--- Start Material for the task ---

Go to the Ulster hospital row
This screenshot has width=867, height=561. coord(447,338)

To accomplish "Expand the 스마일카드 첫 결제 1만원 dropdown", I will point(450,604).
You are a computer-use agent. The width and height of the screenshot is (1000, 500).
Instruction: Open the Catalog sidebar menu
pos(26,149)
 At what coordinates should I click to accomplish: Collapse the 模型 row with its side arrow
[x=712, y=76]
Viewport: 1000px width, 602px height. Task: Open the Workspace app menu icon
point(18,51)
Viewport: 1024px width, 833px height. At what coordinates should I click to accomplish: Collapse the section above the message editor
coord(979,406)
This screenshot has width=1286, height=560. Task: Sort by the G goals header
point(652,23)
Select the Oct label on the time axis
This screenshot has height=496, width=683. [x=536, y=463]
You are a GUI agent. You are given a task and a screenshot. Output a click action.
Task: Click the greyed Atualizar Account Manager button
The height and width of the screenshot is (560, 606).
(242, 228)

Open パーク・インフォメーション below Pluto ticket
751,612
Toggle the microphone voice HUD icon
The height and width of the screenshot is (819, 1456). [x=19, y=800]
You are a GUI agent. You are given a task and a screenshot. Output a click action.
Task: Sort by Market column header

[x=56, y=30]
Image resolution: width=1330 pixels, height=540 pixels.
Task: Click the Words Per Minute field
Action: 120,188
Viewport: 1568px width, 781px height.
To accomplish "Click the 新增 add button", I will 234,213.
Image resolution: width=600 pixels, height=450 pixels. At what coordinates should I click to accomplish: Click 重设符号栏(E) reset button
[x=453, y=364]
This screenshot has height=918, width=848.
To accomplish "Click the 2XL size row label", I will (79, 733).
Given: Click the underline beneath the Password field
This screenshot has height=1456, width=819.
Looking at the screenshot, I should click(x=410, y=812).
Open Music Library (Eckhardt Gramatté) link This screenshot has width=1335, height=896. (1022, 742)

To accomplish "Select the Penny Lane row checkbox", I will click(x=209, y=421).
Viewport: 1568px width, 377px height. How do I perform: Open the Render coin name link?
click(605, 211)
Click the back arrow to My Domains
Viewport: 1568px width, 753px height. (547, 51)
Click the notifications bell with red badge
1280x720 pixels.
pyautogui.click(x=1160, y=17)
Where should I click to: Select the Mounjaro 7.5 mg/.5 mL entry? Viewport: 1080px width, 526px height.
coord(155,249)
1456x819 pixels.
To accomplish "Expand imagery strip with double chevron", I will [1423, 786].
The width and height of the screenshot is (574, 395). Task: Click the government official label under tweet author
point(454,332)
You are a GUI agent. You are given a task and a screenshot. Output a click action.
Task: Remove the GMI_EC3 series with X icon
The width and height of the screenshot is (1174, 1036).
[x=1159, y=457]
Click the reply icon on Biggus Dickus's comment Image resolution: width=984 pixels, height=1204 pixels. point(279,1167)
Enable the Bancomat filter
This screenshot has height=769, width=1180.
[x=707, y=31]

--- End Material for the task ---

> _To be done_
Copy every one of the entries above, line for line, with no changes.

> _Problem solution_
Go to the Ulster hospital row
This screenshot has width=867, height=561. coord(447,338)

To accomplish "Expand the 스마일카드 첫 결제 1만원 dropdown", I will point(450,604).
You are a computer-use agent. The width and height of the screenshot is (1000, 500).
Instruction: Open the Catalog sidebar menu
pos(26,149)
 At what coordinates should I click to accomplish: Collapse the 模型 row with its side arrow
[x=712, y=76]
Viewport: 1000px width, 602px height. Task: Open the Workspace app menu icon
point(18,51)
Viewport: 1024px width, 833px height. At what coordinates should I click to accomplish: Collapse the section above the message editor
coord(979,406)
This screenshot has width=1286, height=560. Task: Sort by the G goals header
point(652,23)
Select the Oct label on the time axis
This screenshot has height=496, width=683. [x=536, y=463]
You are a GUI agent. You are given a task and a screenshot. Output a click action.
Task: Click the greyed Atualizar Account Manager button
The height and width of the screenshot is (560, 606).
(242, 228)

Open パーク・インフォメーション below Pluto ticket
751,612
Toggle the microphone voice HUD icon
The height and width of the screenshot is (819, 1456). [x=19, y=800]
You are a GUI agent. You are given a task and a screenshot. Output a click action.
Task: Sort by Market column header

[x=56, y=30]
Image resolution: width=1330 pixels, height=540 pixels.
Task: Click the Words Per Minute field
Action: 120,188
Viewport: 1568px width, 781px height.
To accomplish "Click the 新增 add button", I will 234,213.
Image resolution: width=600 pixels, height=450 pixels. At what coordinates should I click to accomplish: Click 重设符号栏(E) reset button
[x=453, y=364]
This screenshot has height=918, width=848.
To accomplish "Click the 2XL size row label", I will (79, 733).
Given: Click the underline beneath the Password field
This screenshot has height=1456, width=819.
Looking at the screenshot, I should click(x=410, y=812).
Open Music Library (Eckhardt Gramatté) link This screenshot has width=1335, height=896. (1022, 742)

To accomplish "Select the Penny Lane row checkbox", I will click(x=209, y=421).
Viewport: 1568px width, 377px height. How do I perform: Open the Render coin name link?
click(605, 211)
Click the back arrow to My Domains
Viewport: 1568px width, 753px height. (547, 51)
Click the notifications bell with red badge
1280x720 pixels.
pyautogui.click(x=1160, y=17)
Where should I click to: Select the Mounjaro 7.5 mg/.5 mL entry? Viewport: 1080px width, 526px height.
coord(155,249)
1456x819 pixels.
To accomplish "Expand imagery strip with double chevron", I will [1423, 786].
The width and height of the screenshot is (574, 395). Task: Click the government official label under tweet author
point(454,332)
You are a GUI agent. You are given a task and a screenshot. Output a click action.
Task: Remove the GMI_EC3 series with X icon
The width and height of the screenshot is (1174, 1036).
[x=1159, y=457]
Click the reply icon on Biggus Dickus's comment Image resolution: width=984 pixels, height=1204 pixels. point(279,1167)
Enable the Bancomat filter
This screenshot has height=769, width=1180.
[x=707, y=31]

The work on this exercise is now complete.